Start of Records supplied
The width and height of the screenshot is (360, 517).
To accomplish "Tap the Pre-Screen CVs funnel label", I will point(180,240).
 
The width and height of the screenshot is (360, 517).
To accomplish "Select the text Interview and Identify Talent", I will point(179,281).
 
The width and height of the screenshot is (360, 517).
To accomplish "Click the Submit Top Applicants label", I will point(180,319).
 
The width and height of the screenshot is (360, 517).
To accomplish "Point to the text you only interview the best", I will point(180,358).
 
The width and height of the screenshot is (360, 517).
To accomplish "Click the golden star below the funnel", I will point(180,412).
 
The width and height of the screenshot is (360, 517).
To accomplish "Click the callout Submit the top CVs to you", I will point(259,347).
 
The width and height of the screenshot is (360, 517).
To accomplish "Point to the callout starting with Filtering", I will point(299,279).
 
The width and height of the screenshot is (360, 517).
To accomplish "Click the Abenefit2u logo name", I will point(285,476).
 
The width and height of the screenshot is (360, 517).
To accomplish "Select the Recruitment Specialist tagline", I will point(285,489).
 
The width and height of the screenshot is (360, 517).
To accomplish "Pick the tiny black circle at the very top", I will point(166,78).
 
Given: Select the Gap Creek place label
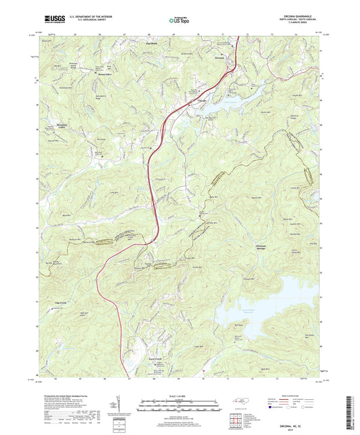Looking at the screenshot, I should point(61,303).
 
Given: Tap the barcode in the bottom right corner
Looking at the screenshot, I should point(351,412).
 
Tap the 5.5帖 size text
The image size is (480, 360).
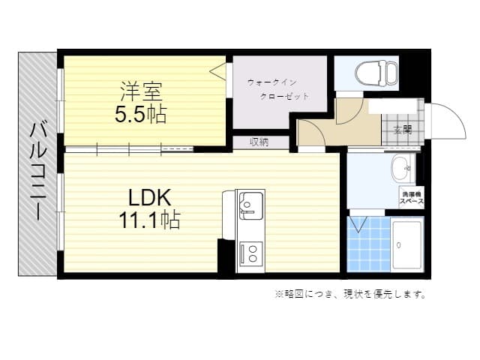pos(140,115)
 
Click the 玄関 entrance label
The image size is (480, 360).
pos(402,128)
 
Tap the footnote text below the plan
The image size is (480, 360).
pos(350,294)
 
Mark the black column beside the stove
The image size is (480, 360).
pos(226,256)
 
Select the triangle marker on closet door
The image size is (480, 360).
pos(218,72)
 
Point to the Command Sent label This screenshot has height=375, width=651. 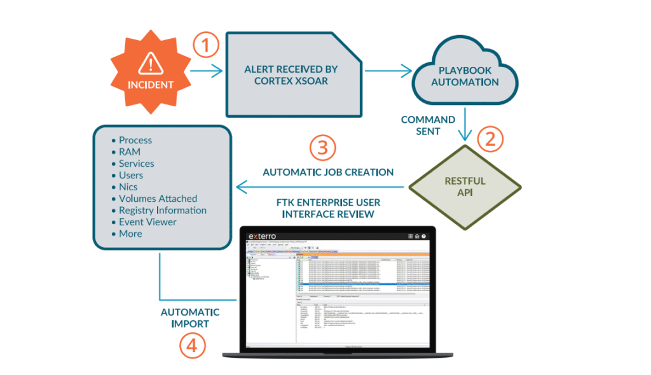click(x=428, y=125)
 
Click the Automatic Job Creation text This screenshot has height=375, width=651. click(x=328, y=172)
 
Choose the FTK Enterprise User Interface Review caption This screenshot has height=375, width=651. click(x=328, y=208)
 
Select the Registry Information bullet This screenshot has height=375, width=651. click(x=162, y=210)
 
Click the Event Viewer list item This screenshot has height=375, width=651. click(x=147, y=222)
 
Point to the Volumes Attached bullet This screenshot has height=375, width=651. click(x=158, y=199)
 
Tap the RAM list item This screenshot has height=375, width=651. click(x=130, y=152)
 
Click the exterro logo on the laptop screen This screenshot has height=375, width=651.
End of Records supplied
# [What is expected]
Turn everything from the start of the data down through the line containing "I will point(299,279)." into a JSON list of strings, one string per line, leaving out blank lines.

# [Answer in full]
[
  "The width and height of the screenshot is (360, 517).",
  "To accomplish \"Tap the Pre-Screen CVs funnel label\", I will point(180,240).",
  "The width and height of the screenshot is (360, 517).",
  "To accomplish \"Select the text Interview and Identify Talent\", I will point(179,281).",
  "The width and height of the screenshot is (360, 517).",
  "To accomplish \"Click the Submit Top Applicants label\", I will point(180,319).",
  "The width and height of the screenshot is (360, 517).",
  "To accomplish \"Point to the text you only interview the best\", I will point(180,358).",
  "The width and height of the screenshot is (360, 517).",
  "To accomplish \"Click the golden star below the funnel\", I will point(180,412).",
  "The width and height of the screenshot is (360, 517).",
  "To accomplish \"Click the callout Submit the top CVs to you\", I will point(259,347).",
  "The width and height of the screenshot is (360, 517).",
  "To accomplish \"Point to the callout starting with Filtering\", I will point(299,279)."
]